Values shown are for BMDLs (lower 95% confidence limit for BMD). For each chemical, MN induction (purple) occurred at lower doses than gene transcription changes (orange). With MMS, the BMDL for the transcriptional activation was closest to the MN-BMDL for any of the compounds, but was still greater than the MN-BMDL.
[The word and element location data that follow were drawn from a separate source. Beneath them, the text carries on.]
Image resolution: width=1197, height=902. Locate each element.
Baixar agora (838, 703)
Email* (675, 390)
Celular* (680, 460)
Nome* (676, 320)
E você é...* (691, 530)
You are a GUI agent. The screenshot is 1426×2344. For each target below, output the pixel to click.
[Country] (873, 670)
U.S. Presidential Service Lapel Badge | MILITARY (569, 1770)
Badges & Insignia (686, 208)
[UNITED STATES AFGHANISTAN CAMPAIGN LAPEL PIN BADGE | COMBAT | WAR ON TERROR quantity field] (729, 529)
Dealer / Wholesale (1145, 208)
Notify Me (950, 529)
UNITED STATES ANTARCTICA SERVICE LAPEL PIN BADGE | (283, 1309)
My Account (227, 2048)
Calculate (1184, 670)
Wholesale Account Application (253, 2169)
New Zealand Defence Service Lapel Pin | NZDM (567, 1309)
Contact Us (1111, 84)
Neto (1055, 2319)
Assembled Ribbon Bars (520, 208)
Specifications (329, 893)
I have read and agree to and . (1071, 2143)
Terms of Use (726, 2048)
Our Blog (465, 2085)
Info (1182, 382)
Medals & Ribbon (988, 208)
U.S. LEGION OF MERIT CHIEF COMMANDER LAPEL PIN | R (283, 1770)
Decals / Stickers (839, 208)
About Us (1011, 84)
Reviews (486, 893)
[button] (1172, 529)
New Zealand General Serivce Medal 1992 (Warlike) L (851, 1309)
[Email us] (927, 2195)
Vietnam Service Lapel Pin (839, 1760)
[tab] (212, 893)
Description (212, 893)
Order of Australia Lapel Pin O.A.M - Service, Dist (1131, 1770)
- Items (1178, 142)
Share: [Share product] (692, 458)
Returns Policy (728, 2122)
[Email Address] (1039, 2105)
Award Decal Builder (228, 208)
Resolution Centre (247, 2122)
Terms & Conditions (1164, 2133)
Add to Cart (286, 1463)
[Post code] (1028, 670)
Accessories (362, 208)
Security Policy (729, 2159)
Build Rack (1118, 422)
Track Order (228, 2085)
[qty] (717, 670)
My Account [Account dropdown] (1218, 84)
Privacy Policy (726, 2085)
Figure 9. Organization of gene transcriptional changes 24 hr after treating HT-1080 cells with various concentrations of MMS

Cells were treated with up to 500 μM MMS. Responses at key doses are presented. The union of all significantly changed genes was used to assess all GO ontology categories that were significantly enriched at any treatment. This organization provided the structure of categories shown by the various encircled patterns. The colors, green (up-regulated) and purple (down-regulated), show the groupings that were significantly changed at each treatment and the size of circles represents the numbers of genes changed in particular GO-categories. At 100 μM, the transcriptional changes were minimal even though this concentration was 10-fold above the MN-BMDL. The visualization tools were developed in work with nuclear receptors [133, 134].

Figure 10. Computational Model for Threshold Response

A working model explaining threshold responses, demonstrated for MN formation with increasing exposures, has two response pathways – a fast acting, post-translational pathway that works to maintain perfect control (and threshold behaviors) and a transcriptional pathway with p53 tetramer that contributes at much higher levels of damage (thus higher doses), after there is an increase in MN formation.

Figure 11. Time-Course Behaviors of DNA-Repair Centers (DRCs) at low and higher doses

Top: Images of DRC foci in control nuclei. Middle section: images of DRCs following treatment with very high doses of NCS. The foci in individual nuclei show the co-location of two repair proteins – p53 binding protein and γ-H2AX. Lower left: dose- and time-response for DRCs (as foci per nucleus) following treatment with NCS. At lower concentrations (left), foci resolve quickly. At higher concentrations, DRCs persist out beyond 24 hrs. The lower doses are in the sub-threshold region for MN-formation and the higher doses are those with increased MN frequencies. Plots are representative of studies reported in other work from the Hamner-Unilever collaboration [135].